Task directions
Reproduce the lines of the entries below without any change, starting at the line that contains "Given: Click the intraday chart's price peak" and ending at the line that contains "click(x=362, y=143)", with both of those lines included.

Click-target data
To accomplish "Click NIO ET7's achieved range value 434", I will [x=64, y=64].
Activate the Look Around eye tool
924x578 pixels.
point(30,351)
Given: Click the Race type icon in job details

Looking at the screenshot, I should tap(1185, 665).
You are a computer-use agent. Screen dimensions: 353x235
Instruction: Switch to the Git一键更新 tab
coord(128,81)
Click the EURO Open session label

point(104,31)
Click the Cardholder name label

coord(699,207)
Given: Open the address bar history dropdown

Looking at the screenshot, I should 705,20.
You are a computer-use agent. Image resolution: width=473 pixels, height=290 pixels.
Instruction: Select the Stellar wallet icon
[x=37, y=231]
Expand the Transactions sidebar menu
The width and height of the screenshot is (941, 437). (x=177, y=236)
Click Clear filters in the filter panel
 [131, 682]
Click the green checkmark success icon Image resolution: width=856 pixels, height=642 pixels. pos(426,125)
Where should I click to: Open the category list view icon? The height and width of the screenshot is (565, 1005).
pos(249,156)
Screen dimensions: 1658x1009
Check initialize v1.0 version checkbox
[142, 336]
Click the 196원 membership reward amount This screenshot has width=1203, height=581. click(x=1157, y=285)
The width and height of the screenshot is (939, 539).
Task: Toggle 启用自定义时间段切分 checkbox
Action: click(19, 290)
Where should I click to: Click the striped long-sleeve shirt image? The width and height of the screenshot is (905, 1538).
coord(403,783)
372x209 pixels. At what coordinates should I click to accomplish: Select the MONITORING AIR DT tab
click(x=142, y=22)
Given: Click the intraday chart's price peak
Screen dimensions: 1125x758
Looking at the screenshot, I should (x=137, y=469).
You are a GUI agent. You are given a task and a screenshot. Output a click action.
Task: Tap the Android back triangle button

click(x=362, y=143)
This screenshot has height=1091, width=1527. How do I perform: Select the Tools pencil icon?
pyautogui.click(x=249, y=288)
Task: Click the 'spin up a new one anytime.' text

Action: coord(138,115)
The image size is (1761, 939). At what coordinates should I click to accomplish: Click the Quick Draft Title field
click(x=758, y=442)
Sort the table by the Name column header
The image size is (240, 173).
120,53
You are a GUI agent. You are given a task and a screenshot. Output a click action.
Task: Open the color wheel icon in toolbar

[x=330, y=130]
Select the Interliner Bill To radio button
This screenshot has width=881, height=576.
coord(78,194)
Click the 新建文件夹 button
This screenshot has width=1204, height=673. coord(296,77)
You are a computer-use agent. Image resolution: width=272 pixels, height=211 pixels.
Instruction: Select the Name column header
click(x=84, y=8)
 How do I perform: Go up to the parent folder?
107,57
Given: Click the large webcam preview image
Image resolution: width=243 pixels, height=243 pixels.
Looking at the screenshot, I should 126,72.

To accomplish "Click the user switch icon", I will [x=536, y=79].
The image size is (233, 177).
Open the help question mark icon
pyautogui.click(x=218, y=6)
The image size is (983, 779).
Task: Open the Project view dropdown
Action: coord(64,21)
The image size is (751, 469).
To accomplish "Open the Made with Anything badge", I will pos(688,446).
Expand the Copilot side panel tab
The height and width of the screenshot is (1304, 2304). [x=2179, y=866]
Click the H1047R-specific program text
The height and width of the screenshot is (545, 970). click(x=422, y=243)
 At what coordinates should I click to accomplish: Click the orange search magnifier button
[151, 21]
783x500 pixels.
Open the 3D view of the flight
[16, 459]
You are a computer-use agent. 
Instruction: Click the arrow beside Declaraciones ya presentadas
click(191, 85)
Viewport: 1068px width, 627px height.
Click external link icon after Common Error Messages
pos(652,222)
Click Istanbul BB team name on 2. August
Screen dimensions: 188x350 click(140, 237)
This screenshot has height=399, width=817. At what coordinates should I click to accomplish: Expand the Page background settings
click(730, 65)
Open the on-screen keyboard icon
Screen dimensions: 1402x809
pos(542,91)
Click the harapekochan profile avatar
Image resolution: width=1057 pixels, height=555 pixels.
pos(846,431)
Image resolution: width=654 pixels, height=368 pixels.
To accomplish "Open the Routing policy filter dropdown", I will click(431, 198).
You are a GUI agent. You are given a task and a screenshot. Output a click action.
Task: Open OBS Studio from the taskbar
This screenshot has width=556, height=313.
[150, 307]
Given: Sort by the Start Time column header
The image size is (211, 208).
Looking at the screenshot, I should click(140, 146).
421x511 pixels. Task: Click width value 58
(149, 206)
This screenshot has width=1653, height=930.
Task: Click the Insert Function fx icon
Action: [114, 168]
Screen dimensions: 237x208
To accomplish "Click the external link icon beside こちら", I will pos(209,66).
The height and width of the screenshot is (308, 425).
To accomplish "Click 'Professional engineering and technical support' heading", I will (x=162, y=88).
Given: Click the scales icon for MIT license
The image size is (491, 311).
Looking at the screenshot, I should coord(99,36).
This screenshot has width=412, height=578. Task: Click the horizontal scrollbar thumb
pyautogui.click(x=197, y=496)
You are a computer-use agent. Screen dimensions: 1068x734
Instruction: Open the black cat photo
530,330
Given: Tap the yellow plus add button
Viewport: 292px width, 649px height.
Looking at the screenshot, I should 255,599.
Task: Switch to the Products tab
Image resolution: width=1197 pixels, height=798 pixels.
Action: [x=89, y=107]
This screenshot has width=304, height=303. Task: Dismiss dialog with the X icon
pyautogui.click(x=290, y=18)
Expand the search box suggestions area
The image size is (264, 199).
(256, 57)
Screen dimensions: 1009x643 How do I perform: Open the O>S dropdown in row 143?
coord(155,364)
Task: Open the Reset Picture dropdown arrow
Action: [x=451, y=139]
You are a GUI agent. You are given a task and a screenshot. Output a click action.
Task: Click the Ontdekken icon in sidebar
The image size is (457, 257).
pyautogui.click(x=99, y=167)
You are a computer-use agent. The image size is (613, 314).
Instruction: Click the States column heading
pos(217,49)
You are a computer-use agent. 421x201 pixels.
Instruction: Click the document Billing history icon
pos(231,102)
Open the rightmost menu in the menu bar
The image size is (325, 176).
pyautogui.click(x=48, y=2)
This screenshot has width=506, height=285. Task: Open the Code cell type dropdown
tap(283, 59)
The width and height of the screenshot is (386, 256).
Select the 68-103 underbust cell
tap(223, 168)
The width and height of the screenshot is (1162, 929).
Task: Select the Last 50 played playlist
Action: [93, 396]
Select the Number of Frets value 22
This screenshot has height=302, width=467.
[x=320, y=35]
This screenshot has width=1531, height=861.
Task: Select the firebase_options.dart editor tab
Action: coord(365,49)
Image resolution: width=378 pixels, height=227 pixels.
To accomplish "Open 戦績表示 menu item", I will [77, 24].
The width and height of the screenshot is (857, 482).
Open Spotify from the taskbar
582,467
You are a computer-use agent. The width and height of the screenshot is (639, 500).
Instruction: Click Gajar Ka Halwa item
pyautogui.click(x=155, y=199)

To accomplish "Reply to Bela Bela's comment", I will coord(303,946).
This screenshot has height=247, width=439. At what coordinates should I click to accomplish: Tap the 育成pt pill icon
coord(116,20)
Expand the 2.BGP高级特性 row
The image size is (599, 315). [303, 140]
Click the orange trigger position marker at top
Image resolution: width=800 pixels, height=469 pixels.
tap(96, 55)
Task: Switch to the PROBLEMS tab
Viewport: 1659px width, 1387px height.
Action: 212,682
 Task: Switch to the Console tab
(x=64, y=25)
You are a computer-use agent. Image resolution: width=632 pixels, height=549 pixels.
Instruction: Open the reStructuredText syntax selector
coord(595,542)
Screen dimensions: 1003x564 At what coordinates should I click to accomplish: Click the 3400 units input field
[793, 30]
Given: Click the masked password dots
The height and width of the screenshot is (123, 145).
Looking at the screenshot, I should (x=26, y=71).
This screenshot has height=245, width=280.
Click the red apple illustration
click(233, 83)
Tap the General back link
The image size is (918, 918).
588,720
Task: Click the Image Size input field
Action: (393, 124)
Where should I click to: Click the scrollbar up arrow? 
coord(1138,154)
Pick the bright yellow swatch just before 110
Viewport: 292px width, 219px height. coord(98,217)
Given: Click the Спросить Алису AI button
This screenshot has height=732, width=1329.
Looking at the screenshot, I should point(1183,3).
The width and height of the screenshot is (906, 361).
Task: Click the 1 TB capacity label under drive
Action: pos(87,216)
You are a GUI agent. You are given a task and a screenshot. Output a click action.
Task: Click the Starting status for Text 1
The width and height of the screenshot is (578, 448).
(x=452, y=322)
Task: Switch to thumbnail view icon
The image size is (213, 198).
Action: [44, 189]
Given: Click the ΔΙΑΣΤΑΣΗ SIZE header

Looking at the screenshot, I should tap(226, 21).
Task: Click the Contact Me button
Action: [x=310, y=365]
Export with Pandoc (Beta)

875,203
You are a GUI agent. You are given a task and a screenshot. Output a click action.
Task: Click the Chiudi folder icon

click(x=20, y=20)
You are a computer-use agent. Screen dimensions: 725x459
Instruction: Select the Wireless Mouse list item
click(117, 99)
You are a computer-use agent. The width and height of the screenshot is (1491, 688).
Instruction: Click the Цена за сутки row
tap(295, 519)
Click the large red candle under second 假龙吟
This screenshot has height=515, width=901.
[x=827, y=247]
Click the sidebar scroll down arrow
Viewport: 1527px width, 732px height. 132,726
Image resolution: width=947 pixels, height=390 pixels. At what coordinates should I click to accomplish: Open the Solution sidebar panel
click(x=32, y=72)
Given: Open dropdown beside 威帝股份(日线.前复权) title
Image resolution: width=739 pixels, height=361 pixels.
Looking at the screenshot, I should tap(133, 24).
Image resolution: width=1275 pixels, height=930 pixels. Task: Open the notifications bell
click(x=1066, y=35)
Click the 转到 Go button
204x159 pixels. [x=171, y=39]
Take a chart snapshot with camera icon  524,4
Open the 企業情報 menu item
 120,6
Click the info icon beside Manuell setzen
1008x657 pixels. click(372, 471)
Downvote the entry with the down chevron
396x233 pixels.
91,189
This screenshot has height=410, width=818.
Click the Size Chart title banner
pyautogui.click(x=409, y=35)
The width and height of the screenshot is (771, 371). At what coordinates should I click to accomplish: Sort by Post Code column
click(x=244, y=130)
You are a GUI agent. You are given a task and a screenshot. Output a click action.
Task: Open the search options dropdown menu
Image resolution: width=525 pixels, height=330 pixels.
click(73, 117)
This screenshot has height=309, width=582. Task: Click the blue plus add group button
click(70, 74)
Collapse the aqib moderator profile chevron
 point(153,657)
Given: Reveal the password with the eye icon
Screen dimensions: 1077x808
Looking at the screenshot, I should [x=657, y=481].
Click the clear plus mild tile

Task result
Given: Click the intraday chart's price peak
Screen dimensions: 1125x758
Looking at the screenshot, I should (x=137, y=469).
You are a GUI agent. You are given a task and a screenshot. Output a click action.
Task: Tap the Android back triangle button

click(x=362, y=143)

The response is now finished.